Reputation: 145
I got a dataframe with a column called PE with values from 1 to 6:
> head(data)
NID PE
1 4
2 5
3 3
4 4
5 1
6 6
7 2
8 3
9 3
and need to create a new factor column with its values
> data$TYPE = factor(data$PE)
> head(data)
NID PE TYPE
1 4 4
2 5 5
3 3 3
4 4 4
5 1 1
6 6 6
7 2 2
8 3 3
9 3 3
> levels(data$TYPE)
[1] "1" "2" "3" "4" "5" "6"
But the problem is the numbers of levels.

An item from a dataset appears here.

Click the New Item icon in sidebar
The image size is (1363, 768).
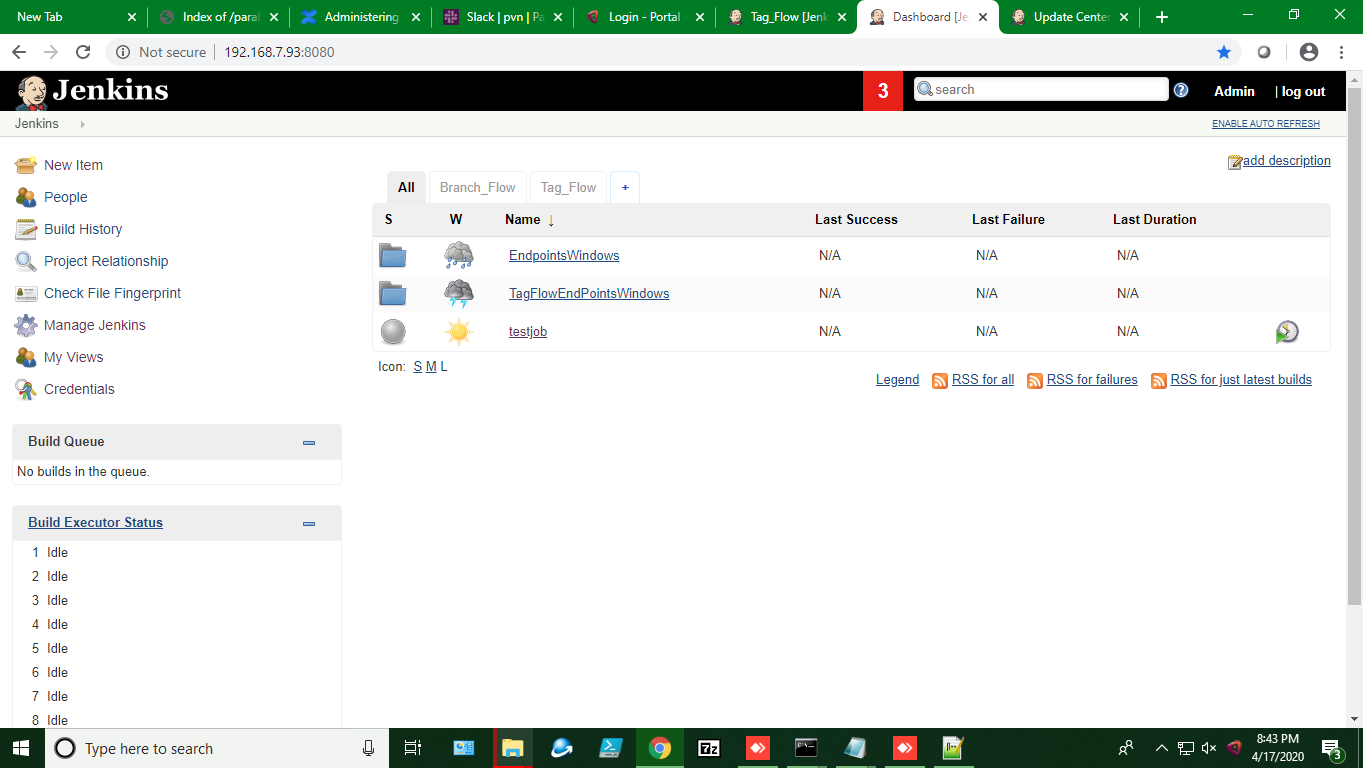(x=26, y=165)
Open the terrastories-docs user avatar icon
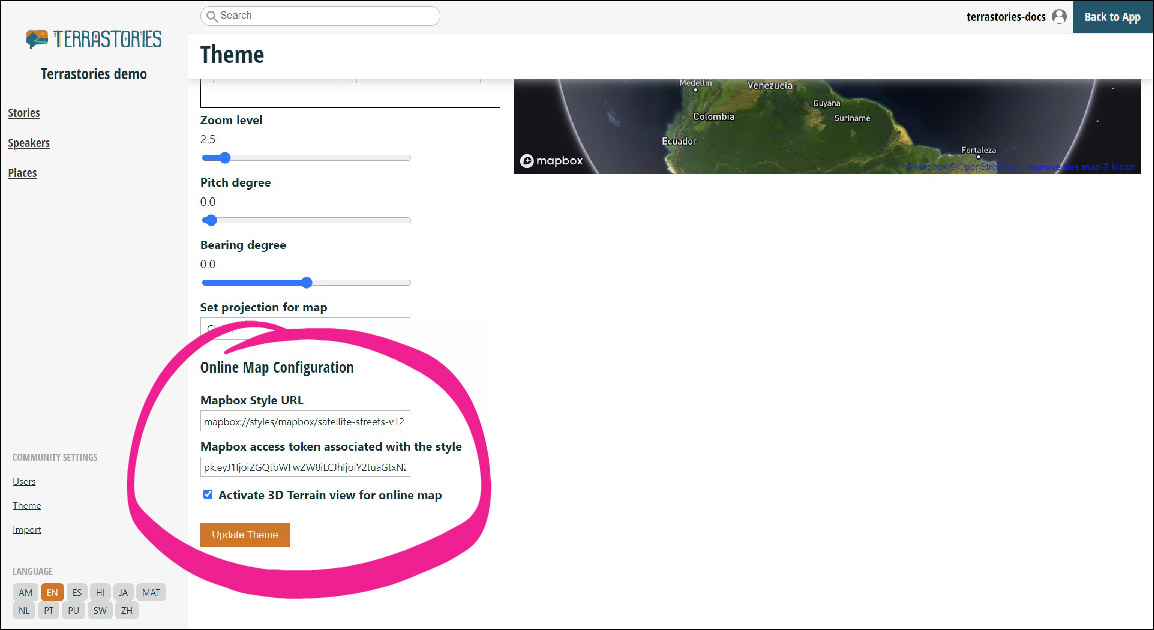 pyautogui.click(x=1059, y=17)
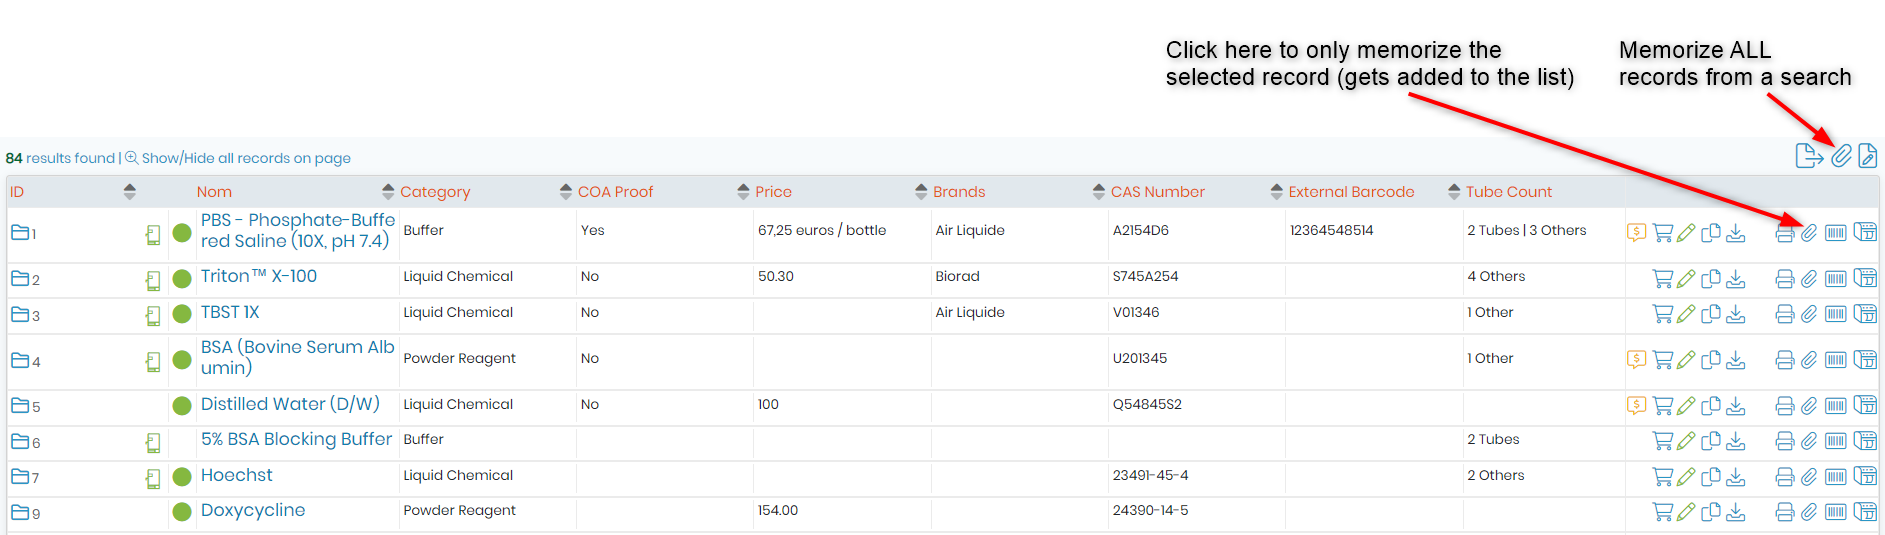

The TYPE col must be recode only in 3 levels according to the data$PE values. 1,2 = level "1"; 3,4 = level "2" and 5,6 = level "3", and obtain something like this:
> head(data)
NID PE TYPE
1 4 2
2 5 3
3 3 2
4 4 2
5 1 1
6 6 3
7 2 1
8 3 2
9 3 2
> levels(data$TYPE)
[1] "1" "2" "3"
The solution may be very simple, but I feel that I am stuck and can only create useless junk code, so all help is appreciated.
Upvotes: 1
Views: 1994
Reputation: 43334
The simplest way is to create TYPE
with cut
, which is designed to bin numeric variables, instead of factor
:
df <- data.frame(NID = 1:9,
PE = c(4L, 5L, 3L, 4L, 1L, 6L, 2L, 3L, 3L))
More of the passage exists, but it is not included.